Germany, France and four other euro-area nations may lose their AAA credit ratings, depending on the result of the summit of European Union leaders on Dec. 9, S&P said late yesterday. The ratings company put a total of 15 euro nations on review for possible downgrade.
“Systemic stress in the euro zone has risen in recent weeks and reached such a level that a review of all euro-zone sovereign ratings is warranted,” S&P said in a statement.
Downgrades of Germany and France would affect the rating of the European Financial Stability Facility, the bailout fund for struggling euro-member countries that has funded rescue packages for Greece, Ireland and Portugal partially through bond sales. If the EFSF has to pay higher interest on its bonds, it may not be able to provide as much funding for the most indebted nations.
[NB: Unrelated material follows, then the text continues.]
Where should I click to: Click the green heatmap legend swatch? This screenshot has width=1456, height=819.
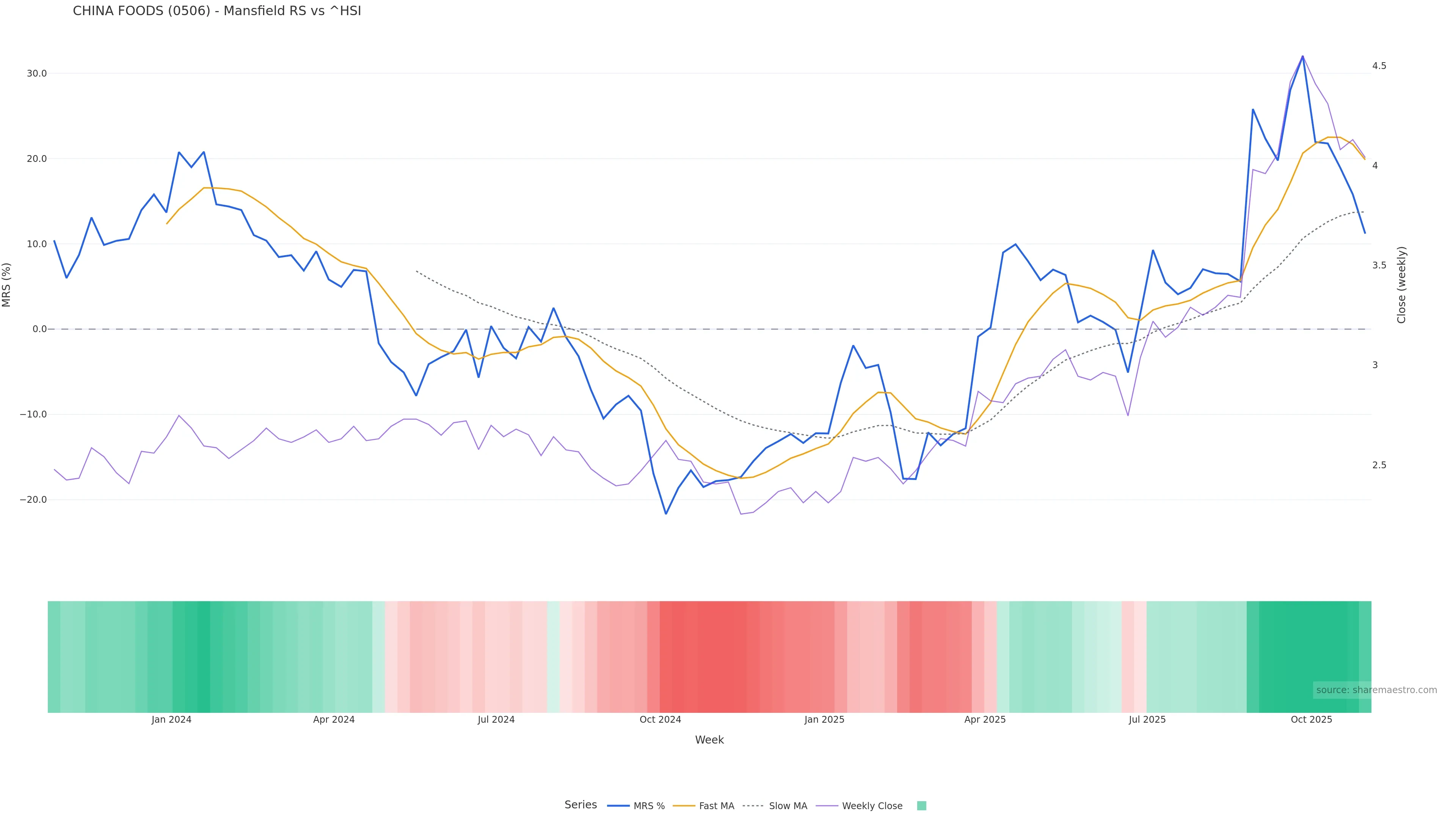(x=921, y=805)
German Chancellor Angela Merkel and French President Nicolas Sarkozy responded in a joint statement late yesterday that they “took note” of the move by S&P, while both countries “affirm their conviction” that proposals for fiscal union will “strengthen coordination of budget and economic policy and promote stability, competitiveness and growth.”
RWE slid 7.2 percent to 28.15 euros, the largest decline in a month, after the Essen, Germany-based company said it sold 80.4 million shares at 26 euros apiece.
Metro plunged 14 percent to 31.86 euros, the biggest drop since the shares started trading in 1996, as Germany’s largest retailer forecast that sales and earnings will fall this year following a weak start to the Christmas season.
Commerzbank lost 2.9 percent to 1.40 euros and Deutsche Bank retreated 1.9 percent to 29.66 euros.